There’s no doubt that many who grew up around the time the film was released remember the popular culture masterpiece and likely drew a good deal of understanding about relations between the United States and the Soviet Union through its lens. After all, beyond TV, radio, and newspaper headlines, there was little in the broader, collective media to bring the reality of nuclear threats home.

Only a few years after Kubrick’s film was released, all that changed when television news crews embedded in combat zones in Vietnam brought that war directly into people’s homes. It was called the first televised war—a more immediate and realistic depiction of brutal combat than viewers had seen before.

Today, as news and images travel across the internet faster than ever before, a new generation is bearing witness to a gruesome war in real time – and one that comes with a chilling new nuclear threat, decades after the end of the Cold War. Russia’s war in Ukraine may be playing out in far-away cities, but social media platforms like TikTok and Twitter are bringing the dangers home for people all over the world. Just one month ago, Ukrainian content creators were posting cheerful TkTok videos of their everyday lives; now they are filming themselves in bomb shelters, trying to survive missile attacks.
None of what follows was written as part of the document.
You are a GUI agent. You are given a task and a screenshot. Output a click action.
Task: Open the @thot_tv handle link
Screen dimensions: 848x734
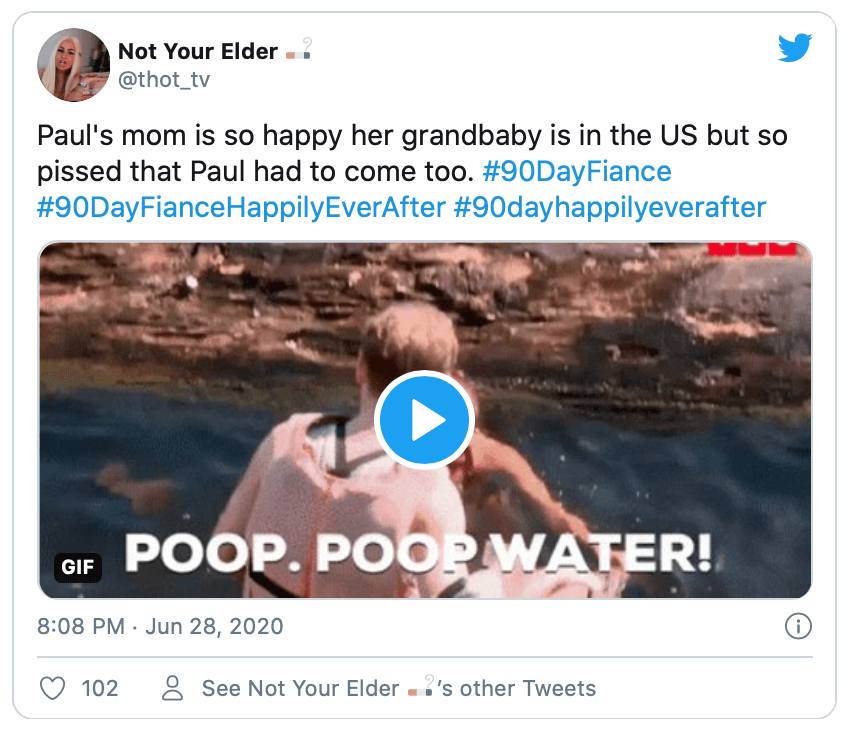pyautogui.click(x=166, y=80)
The New Yorker has already coined it “the world’s first TikTok war.” The effect is that young people’s perception of war, including the nuclear threat invoked by Vladimir Putin, is being shaped by what they see and like on this relatively new medium. In an article in Wired magazine, author Chris Stokel-Walker writes about how the platform’s easy editing style has made it suitable for war as it can effortlessly capture how the conflict is unfolding. One big risk: As the platform works to monopolize users’ attention in the form of 15 second clips, it can serve as a breeding ground for nuclear misinformation even as it raises awareness about the growing risks.
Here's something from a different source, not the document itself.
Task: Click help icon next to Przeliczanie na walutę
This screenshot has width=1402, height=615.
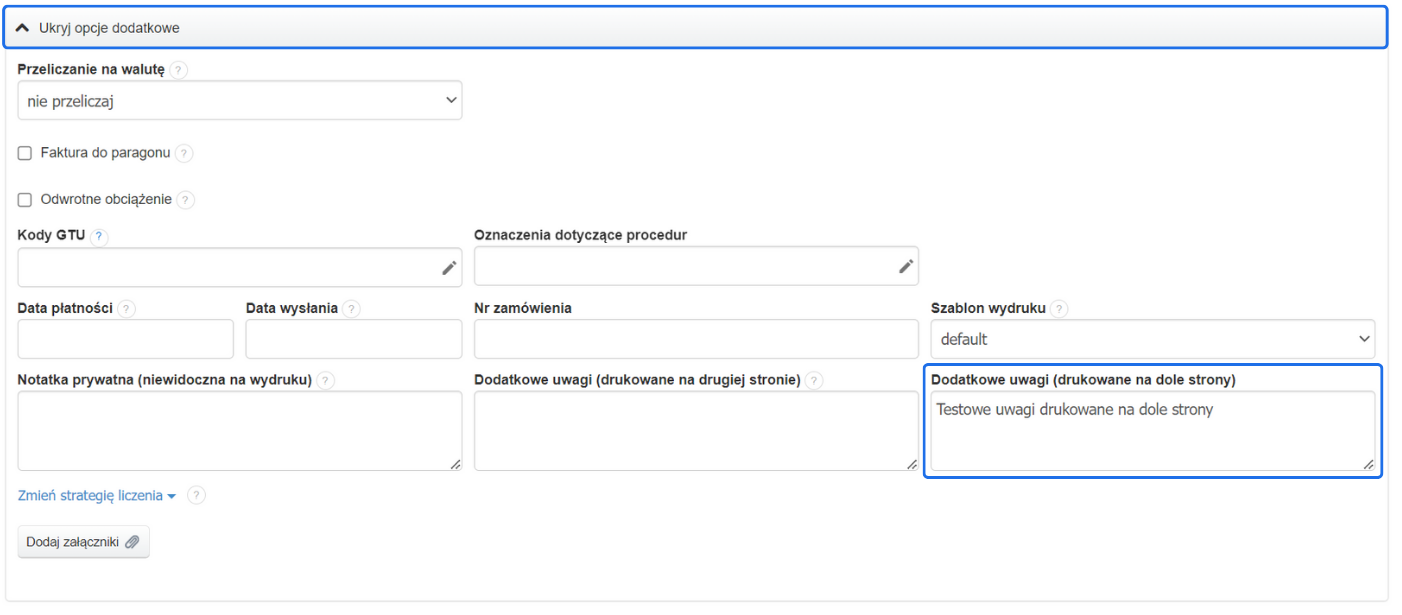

The last time the threat of nuclear annihilation felt so real, at least for many in the United States, messages and information about the threat were being shared by government leaders and reputable news sources. During the Berlin crisis in 1961, President Kennedy gave a national radio and TV address in which he presented the standoff between the Soviet Union and the West as a national emergency and implied that nuclear war was a real possibility. He committed to a fallout shelter program, pledging to “let every citizen know what steps they can take without delay to protect his family in case of attack.” Today, no one has to wait for information from the government in a crisis—there are more than 46.3 million pieces of content on TikTok alone related to the possibility of nuclear warfare.

A World Economic Forum article published in January 2020 states that “54% of young people surveyed felt a nuclear attack was likely in the next decade.” Two years later, after Putin announced he was putting his country’s massive nuclear forces on heightened alert, the threat of nuclear warfare surely is becoming an even greater source of angst and uncertainty around the world.

The questions now: What will this generation do about it? Will we see a new anti-nuclear protest movement? Will  young people take to the streets of Bonn, London, Brussels, and New York City as they did in the 1980s when they protested nuclear missile deployments and demanded an end to the arms race? Will we demand a nuclear-free world along with action on climate change? As a new generation watches a new and terrible war through their smartphone screens, how will we sort through the misinformation to understand the nature of the risk and decide what actions to take—online and otherwise—in response?